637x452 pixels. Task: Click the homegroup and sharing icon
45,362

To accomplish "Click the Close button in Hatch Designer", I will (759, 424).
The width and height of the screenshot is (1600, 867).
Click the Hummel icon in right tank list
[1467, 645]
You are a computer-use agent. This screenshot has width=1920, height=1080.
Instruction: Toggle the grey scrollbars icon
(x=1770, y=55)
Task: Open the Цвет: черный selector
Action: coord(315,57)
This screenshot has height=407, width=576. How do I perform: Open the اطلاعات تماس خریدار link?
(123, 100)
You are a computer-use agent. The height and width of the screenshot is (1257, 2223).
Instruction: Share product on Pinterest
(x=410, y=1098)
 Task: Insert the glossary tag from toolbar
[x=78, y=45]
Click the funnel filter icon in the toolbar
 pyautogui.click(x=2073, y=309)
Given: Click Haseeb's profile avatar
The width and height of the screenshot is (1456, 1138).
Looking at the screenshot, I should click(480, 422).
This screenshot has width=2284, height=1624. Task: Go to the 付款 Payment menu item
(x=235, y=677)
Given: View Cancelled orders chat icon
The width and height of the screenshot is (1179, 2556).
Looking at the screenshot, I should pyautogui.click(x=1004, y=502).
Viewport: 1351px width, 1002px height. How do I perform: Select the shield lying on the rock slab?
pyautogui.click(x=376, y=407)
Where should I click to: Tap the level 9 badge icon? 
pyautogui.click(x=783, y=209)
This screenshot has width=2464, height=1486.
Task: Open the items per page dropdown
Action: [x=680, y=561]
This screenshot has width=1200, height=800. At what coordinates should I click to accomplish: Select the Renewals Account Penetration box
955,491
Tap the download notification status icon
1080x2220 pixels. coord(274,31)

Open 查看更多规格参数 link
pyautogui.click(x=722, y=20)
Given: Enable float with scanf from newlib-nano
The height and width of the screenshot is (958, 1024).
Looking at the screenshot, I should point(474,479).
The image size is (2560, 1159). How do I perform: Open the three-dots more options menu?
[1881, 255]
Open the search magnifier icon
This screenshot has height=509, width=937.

**EXERCISE**. Render the data from the line with "will (759, 424)." to the line with "should pyautogui.click(x=1004, y=502)." as a numbered list, leaving out any blank lines.

**ANSWER**.
1. To accomplish "Click the Close button in Hatch Designer", I will (759, 424).
2. The width and height of the screenshot is (1600, 867).
3. Click the Hummel icon in right tank list
4. [1467, 645]
5. You are a computer-use agent. This screenshot has width=1920, height=1080.
6. Instruction: Toggle the grey scrollbars icon
7. (x=1770, y=55)
8. Task: Open the Цвет: черный selector
9. Action: coord(315,57)
10. This screenshot has height=407, width=576. How do I perform: Open the اطلاعات تماس خریدار link?
11. (123, 100)
12. You are a computer-use agent. The height and width of the screenshot is (1257, 2223).
13. Instruction: Share product on Pinterest
14. (x=410, y=1098)
15.  Task: Insert the glossary tag from toolbar
16. [x=78, y=45]
17. Click the funnel filter icon in the toolbar
18.  pyautogui.click(x=2073, y=309)
19. Given: Click Haseeb's profile avatar
20. The width and height of the screenshot is (1456, 1138).
21. Looking at the screenshot, I should click(480, 422).
22. This screenshot has width=2284, height=1624. Task: Go to the 付款 Payment menu item
23. (x=235, y=677)
24. Given: View Cancelled orders chat icon
25. The width and height of the screenshot is (1179, 2556).
26. Looking at the screenshot, I should pyautogui.click(x=1004, y=502).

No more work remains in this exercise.